Now stopping apt processes before script execution. Let's see, if this happens again. https://github.com/mozilla/snakepit/commit/b361786f9285285461b31231ce51cfe226ef7792
@tilmankamp - it happened again (job 4314)
[2019-03-19 00:52:03] [worker 0] Starting script...
[2019-03-19 00:52:04] [worker 0] + apt-get install -y python3-venv
[2019-03-19 00:52:04] [worker 0] E: Could not get lock /var/lib/dpkg/lock-frontend - open (11: Resource temporarily unavailable)
[2019-03-19 00:52:04] [worker 0] E: Unable to acquire the dpkg frontend lock (/var/lib/dpkg/lock-frontend), is another process using it?
[2019-03-19 00:52:04] [worker 0] Worker 0 ended with exit code 100
[2019-03-19 00:52:05] [daemon] Worker 0 requested stop. Stopping pit...
happened in job 4333
and then 4336
--- these were both single GPU jobs
UPDATE: I had a apt-get install
call before I set HTTP_PROXY
:
# check HTTP_PROXY
if ! (( $( env | grep -iq "^http_proxy=" ) )); then
source /etc/profile
fi
I moved the apt-get install
after this if condition, and now it seems to work. I think I ran a git merge
and the apt-get install
snuck in. So far the job is running.
It's very unlikely that the lock-issue is result of a missing proxy config. I think the actual problem persists.
What do you mean with "I think I ran a git merge and the apt-get install snuck in"?
Added 10 seconds delay before script execution. Let's see, how this plays out.
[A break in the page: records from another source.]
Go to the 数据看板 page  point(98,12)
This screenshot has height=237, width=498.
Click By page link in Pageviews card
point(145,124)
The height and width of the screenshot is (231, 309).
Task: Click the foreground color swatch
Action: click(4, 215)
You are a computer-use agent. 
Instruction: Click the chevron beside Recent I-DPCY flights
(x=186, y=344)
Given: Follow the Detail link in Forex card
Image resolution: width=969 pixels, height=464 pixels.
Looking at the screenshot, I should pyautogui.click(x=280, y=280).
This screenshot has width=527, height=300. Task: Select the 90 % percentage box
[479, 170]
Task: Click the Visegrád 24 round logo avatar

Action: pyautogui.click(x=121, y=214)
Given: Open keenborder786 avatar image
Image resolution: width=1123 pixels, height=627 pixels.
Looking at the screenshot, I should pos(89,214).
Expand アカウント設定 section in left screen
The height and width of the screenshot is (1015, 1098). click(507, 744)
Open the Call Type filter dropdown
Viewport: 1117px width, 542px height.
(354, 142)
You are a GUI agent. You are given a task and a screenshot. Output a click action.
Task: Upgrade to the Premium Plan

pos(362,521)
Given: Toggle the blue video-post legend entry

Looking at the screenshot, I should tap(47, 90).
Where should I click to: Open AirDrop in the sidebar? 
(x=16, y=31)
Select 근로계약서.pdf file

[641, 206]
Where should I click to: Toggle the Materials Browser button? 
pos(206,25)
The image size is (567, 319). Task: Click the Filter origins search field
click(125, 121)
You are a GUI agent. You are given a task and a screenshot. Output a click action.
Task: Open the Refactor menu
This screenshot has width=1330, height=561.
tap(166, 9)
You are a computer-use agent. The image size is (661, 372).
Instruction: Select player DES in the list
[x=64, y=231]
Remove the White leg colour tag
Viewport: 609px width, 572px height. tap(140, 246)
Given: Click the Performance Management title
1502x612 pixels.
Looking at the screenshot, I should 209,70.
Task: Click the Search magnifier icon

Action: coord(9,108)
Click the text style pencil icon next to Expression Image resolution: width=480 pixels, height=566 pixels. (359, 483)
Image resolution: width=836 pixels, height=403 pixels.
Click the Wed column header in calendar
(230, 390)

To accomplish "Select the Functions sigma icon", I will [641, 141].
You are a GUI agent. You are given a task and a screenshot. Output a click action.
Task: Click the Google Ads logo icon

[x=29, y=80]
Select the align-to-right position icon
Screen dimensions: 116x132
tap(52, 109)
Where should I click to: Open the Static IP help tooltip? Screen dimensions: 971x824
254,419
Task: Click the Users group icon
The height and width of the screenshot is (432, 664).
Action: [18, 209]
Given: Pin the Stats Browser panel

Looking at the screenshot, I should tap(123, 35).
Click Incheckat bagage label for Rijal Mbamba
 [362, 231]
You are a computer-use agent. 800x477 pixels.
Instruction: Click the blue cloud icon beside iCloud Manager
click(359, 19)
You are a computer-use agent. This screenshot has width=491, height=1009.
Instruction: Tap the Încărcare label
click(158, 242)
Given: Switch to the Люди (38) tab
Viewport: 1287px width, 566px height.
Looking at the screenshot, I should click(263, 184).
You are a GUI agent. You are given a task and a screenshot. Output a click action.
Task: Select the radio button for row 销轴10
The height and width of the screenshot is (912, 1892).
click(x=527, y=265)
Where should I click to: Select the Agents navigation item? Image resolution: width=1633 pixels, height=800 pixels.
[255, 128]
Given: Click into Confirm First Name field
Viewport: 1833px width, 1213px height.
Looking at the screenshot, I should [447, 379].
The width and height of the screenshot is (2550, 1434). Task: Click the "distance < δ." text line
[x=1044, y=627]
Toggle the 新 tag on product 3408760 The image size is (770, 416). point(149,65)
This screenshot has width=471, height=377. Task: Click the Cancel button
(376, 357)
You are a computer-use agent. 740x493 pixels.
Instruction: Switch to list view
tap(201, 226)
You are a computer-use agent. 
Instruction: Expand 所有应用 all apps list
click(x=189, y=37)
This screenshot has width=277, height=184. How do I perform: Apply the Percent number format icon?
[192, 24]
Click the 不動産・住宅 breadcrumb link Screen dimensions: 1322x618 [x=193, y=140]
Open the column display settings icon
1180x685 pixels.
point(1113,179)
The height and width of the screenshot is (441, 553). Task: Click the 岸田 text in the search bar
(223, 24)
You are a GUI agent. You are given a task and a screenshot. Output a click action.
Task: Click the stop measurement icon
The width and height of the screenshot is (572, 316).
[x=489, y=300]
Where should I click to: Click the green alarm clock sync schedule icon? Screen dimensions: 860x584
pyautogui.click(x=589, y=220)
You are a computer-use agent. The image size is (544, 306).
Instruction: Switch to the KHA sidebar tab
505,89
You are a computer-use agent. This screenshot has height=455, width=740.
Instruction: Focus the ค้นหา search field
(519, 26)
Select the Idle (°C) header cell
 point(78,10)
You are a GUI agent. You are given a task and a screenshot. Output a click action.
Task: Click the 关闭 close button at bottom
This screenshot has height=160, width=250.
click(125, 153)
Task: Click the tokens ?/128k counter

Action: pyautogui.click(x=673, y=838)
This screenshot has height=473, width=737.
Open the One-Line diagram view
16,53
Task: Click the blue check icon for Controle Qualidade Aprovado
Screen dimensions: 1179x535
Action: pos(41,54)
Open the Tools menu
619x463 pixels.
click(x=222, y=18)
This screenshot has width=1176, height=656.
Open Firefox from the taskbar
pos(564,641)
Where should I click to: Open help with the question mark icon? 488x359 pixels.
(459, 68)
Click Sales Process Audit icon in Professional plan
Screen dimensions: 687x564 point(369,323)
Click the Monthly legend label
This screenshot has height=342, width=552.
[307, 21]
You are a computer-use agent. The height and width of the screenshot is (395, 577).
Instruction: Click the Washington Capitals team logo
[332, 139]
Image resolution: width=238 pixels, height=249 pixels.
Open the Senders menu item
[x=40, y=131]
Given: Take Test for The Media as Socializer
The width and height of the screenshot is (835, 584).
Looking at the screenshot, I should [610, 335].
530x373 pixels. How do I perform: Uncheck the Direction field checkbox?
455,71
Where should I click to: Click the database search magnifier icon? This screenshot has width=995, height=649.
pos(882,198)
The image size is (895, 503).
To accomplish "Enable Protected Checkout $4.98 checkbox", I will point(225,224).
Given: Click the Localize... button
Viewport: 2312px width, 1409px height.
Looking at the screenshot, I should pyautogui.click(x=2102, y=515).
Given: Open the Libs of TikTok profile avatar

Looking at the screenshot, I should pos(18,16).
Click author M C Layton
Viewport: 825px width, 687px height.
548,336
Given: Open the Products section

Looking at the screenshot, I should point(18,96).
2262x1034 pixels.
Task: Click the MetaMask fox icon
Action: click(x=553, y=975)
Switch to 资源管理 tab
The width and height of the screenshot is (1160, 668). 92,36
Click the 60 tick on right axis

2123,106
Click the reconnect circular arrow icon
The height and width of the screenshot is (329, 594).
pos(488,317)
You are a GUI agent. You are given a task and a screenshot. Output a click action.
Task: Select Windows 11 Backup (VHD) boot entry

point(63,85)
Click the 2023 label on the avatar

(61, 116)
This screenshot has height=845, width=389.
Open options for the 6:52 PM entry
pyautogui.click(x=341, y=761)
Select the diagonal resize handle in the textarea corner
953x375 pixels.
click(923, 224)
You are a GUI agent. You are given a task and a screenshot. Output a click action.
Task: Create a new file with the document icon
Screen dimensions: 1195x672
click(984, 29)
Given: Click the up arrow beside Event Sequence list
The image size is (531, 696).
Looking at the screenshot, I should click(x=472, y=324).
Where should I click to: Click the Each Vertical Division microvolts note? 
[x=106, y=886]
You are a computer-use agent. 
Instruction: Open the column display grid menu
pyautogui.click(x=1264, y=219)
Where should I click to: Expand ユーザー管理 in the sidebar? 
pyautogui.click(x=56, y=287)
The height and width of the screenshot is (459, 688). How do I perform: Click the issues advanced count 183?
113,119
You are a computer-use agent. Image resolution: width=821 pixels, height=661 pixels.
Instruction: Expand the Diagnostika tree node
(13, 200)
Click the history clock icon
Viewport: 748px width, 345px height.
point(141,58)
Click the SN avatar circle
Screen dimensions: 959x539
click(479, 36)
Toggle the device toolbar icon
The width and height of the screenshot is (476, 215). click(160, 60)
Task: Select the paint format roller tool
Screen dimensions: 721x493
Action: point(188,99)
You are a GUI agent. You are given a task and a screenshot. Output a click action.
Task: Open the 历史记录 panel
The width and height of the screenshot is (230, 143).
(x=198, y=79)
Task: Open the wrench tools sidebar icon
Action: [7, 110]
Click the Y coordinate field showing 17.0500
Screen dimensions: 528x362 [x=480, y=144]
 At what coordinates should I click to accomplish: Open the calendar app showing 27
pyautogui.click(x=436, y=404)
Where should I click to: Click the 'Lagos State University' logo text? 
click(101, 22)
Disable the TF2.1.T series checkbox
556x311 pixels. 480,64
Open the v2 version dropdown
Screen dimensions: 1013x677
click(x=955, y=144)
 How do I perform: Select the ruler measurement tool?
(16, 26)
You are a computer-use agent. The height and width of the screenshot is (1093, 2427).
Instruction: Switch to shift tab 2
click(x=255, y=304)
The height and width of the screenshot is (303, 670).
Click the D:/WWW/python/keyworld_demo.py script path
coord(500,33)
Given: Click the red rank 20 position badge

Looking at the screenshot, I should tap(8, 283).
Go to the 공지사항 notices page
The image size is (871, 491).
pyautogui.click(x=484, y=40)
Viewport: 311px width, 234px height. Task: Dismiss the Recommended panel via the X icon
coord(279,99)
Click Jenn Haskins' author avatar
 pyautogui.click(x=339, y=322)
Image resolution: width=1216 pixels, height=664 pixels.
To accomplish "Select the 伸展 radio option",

The delay seems to have fixed it.
check this link it will work for you
I try and solve the same error
@tilmankamp this error kills my jobs seemingly at random, and it happens so frequently it really slows down my workflow.
The job doesn't die instantaneously, but only after a minute or more. This means that I have to go back and re-run the job and re-set all hyper-parameters I'm testing... which is a pain.